-- begin --

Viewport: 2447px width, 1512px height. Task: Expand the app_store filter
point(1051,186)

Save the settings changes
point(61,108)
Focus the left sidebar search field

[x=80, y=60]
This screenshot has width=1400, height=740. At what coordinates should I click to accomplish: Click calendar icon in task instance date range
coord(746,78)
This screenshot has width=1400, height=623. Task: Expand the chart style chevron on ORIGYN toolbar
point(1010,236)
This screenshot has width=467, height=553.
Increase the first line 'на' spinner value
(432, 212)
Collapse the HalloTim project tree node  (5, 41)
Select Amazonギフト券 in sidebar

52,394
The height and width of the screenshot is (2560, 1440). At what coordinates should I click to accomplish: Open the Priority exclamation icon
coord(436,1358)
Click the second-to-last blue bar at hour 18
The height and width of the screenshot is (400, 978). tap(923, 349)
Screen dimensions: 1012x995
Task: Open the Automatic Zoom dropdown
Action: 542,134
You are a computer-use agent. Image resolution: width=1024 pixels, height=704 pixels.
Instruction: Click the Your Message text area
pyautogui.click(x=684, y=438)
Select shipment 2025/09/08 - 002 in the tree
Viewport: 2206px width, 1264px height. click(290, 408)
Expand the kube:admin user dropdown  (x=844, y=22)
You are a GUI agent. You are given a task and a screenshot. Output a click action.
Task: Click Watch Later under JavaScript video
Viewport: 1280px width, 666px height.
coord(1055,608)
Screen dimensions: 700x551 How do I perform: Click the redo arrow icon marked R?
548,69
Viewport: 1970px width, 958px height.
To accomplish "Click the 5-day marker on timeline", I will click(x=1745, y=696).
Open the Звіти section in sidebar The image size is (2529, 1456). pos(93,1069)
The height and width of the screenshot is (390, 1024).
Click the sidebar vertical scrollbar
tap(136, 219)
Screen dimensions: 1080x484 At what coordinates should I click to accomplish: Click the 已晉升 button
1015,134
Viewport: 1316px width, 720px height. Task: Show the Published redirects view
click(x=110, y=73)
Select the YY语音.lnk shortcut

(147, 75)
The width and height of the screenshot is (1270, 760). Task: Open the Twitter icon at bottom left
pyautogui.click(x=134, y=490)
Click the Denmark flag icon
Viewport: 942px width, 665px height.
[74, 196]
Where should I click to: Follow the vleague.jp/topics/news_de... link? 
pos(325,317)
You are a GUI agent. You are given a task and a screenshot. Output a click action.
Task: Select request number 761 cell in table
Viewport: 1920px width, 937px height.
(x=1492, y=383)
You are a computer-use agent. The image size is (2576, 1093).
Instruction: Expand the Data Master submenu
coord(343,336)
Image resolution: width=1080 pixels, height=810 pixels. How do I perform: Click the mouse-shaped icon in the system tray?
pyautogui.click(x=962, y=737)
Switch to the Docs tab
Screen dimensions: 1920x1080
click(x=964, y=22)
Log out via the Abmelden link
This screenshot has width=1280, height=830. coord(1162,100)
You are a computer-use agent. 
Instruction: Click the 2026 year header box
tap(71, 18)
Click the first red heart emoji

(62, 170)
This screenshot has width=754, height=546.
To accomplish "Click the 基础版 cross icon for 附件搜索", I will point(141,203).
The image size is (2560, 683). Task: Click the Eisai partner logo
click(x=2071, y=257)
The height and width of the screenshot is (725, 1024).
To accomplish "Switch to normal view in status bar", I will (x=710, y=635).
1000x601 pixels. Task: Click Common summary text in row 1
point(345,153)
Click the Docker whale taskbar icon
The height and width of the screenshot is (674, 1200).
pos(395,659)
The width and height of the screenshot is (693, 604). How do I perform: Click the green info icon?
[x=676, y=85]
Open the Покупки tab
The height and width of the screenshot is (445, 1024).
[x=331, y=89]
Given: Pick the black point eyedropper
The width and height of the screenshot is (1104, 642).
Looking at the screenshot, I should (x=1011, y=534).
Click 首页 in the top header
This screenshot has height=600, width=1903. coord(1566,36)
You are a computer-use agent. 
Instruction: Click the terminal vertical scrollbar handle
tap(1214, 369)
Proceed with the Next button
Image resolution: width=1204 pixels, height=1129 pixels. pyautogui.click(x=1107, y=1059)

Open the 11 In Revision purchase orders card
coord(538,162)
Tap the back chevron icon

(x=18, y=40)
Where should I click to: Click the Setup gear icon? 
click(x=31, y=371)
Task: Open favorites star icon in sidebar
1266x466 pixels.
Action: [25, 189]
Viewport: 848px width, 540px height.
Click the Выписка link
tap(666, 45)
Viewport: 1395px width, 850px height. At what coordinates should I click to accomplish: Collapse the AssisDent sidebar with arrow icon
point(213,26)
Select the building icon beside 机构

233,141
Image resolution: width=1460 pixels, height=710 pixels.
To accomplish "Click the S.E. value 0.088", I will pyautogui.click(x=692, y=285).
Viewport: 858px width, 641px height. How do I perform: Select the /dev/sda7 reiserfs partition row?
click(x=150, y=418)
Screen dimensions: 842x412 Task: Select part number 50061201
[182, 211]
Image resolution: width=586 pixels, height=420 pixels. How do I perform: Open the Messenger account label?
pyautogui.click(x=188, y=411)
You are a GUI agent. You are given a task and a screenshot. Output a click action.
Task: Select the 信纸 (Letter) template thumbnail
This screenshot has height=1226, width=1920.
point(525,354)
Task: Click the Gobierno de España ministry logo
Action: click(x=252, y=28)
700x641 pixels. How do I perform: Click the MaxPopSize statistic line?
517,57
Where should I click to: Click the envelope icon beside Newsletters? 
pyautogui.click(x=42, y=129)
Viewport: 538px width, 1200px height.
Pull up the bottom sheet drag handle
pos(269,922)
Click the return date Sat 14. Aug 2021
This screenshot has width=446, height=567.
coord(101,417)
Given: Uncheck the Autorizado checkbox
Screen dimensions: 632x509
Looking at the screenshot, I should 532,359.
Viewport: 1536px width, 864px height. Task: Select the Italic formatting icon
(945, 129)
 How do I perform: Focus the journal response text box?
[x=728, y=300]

-- end --

Arrange everything in the records from the line containing "Open the 11 In Revision purchase orders card" down to the line containing "Action: [25, 189]" as a JSON array of strings, one string per line, both ends included and blank lines omitted.

- EXERCISE ANSWER -
[
  "Open the 11 In Revision purchase orders card",
  "coord(538,162)",
  "Tap the back chevron icon",
  "(x=18, y=40)",
  "Where should I click to: Click the Setup gear icon? ",
  "click(x=31, y=371)",
  "Task: Open favorites star icon in sidebar",
  "1266x466 pixels.",
  "Action: [25, 189]"
]